WISHH Works With Africare, Cargill To Nourish West African Children
St. Louis…ASA Leader Letter... October 8, 2009… Children and their mothers in the West African country of Burkina Faso are again getting better nutrition this fall from foods made with U.S. defatted soy flour. The American Soybean Association’s World Initiative for Soy in Human Health (WISHH) program has been working with Africare and Cargill in obtaining the product, as well as making sure it is well used in local African diets.

WISHH efforts with Africare and Cargill have contributed to women and children receiving foods made with the defatted soy flour provided by the U.S. Agency for International Development. Recipients report improved weight gain and energy levels. (Africare photo)
According to Africare, "The soy flour offers a very important assistance to malnourished children and their mothers, as well as to those infected with and affected by HIV/AIDS. The soy flour mixed with other food products provides a nourishing, high caloric and satisfying meal for Africare Burkina's beneficiaries."
WISHH has also worked closely with the federal agencies that administer U.S. foreign assistance. As a result, the U.S. government purchased the first shipment of U.S. defatted soy flour under the Food for Peace Program in 2006. Africare had requested 150 metric tons for its project funded by the U.S. Agency for International Development (USAID) in a rural province of Burkina Faso. WISHH farmer leaders witnessed the historic shipment as it was bagged at the Cargill Cedar Rapids facility to provide five million servings of soy protein to women and children in Burkina Faso.

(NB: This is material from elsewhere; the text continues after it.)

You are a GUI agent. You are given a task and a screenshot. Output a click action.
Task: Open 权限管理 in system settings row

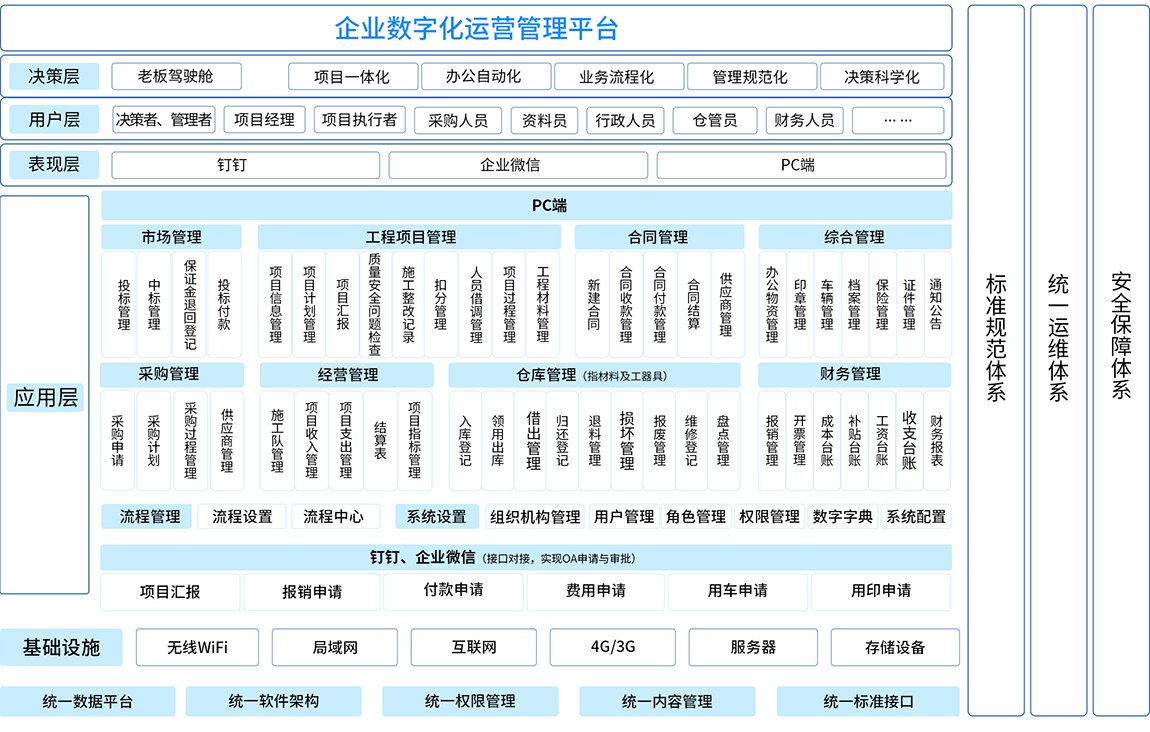coord(769,517)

Africare continued to request the product. As a result, this summer USAID purchased 70 metric tons. The product arrived at the West African port of Lome in September. Africare plans to have it all distributed by December.
WISHH also sent Karl Weingartner of the National Soybean Research Laboratory to instruct Africare/Burkina's project workers on the product use. Now these methods are replicated in health centers for malnourished children and their mothers, as well as in the homes of those infected with HIV/AIDS within Africare/Burkina's project zone.